Aust companies gaining access to SVB funds
Several ASX-listed corporations say they've been able to access their funds at Silicon Valley Bank after an uncomfortable few days following the US bank's collapse over the weekend.
Enero Group said on Wednesday it had "successfully secured" the US$7.82 million the creative agency had on deposit with SVB, with the funds now held "at a major US financial institution".
Life360 said on Wednesday it was able to gained access to its funds in SVB accounts on Monday, US time, and was transacting normally.
The San Francisco area-based software company had $US6.1 million in cash with SVB. The bank was also the custodian of $US75.4m of Life360's funds in money market mutual funds managed by other companies such as Morgan Stanley. Those funds weren't at risk, but over the weekend it wasn't immediately clear how quickly Life360 would have access to them.
Meanwhile SiteMinder said that SVB had confirmed it would honour its $US20 million undrawn revolving credit facility, put in place for contingency purposes. The hotel commerce platform is working with other banks to further broaden its banking arrangements.
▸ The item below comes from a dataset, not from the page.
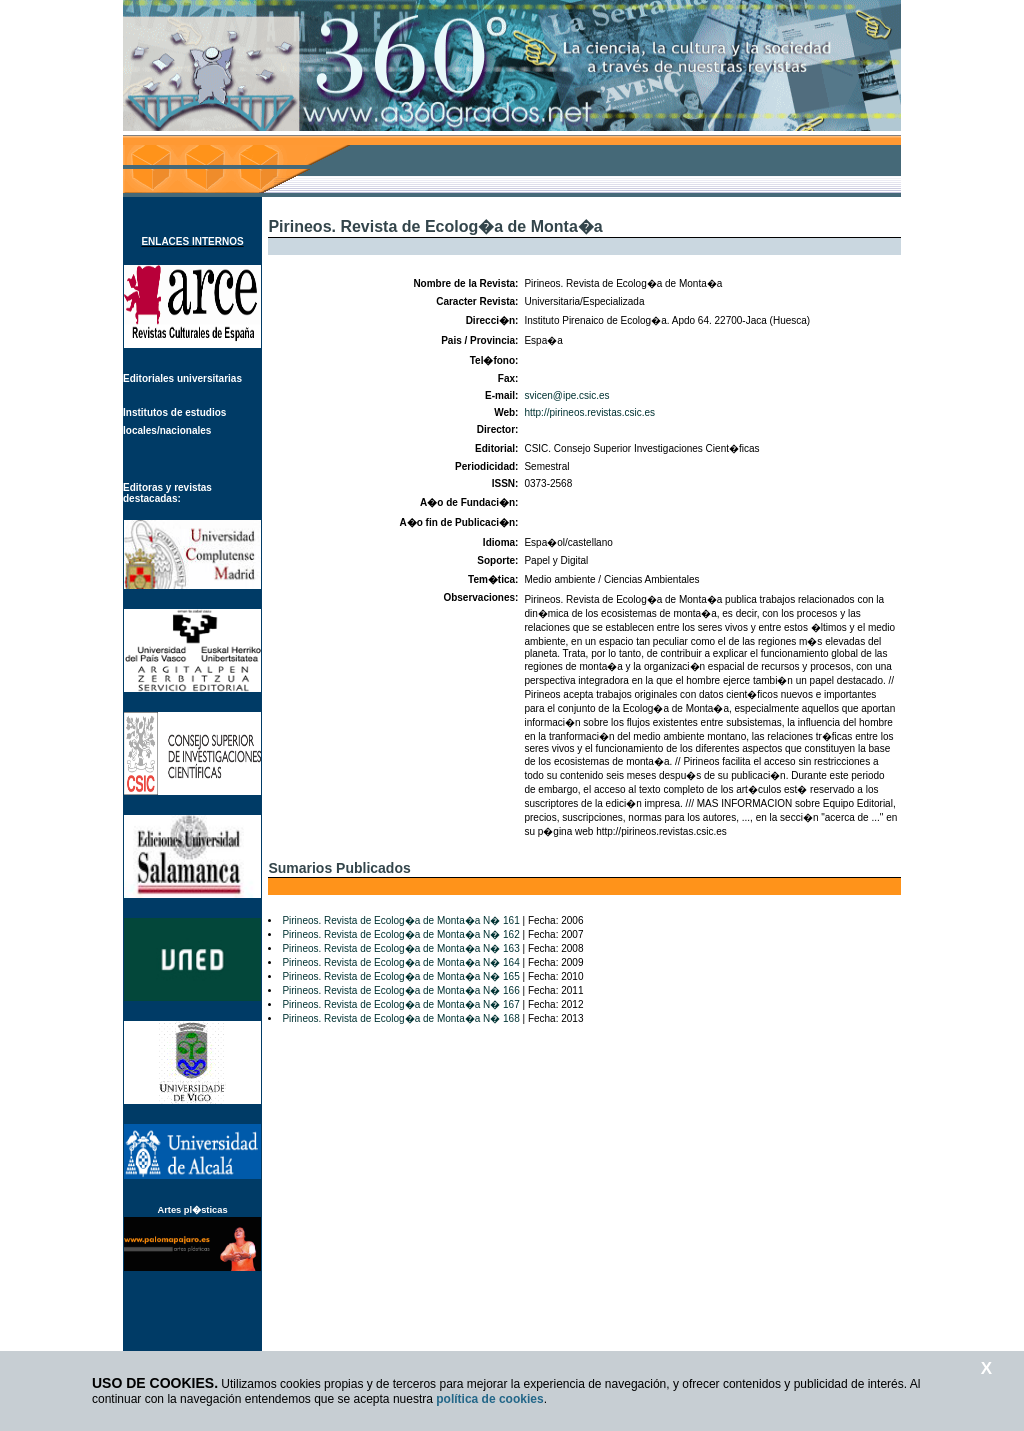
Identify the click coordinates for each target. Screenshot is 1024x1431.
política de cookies (489, 1399)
The US Securities and Exchange Commission and the Justice Department have both opened investigations into SVB"s collapse, the second-biggest bank failure in US history.
The US Treasury, the Federal Reserve and the Federal Deposit Insurance Corporation announced on Monday morning, Australia time, that all of SVB's customers would have access to their funds, even those with deposits exceeding the $US250,000 federal insurance threshold.
"We are open for business and are hard at work bringing all systems and solutions back online to support you," Tim Mayopoulos, the newly appointed CEO of what is now known as Silicon Valley Bridge Bank, said in an update on the bank's website on Tuesday.
"We are making new loans and fully honouring existing credit facilities."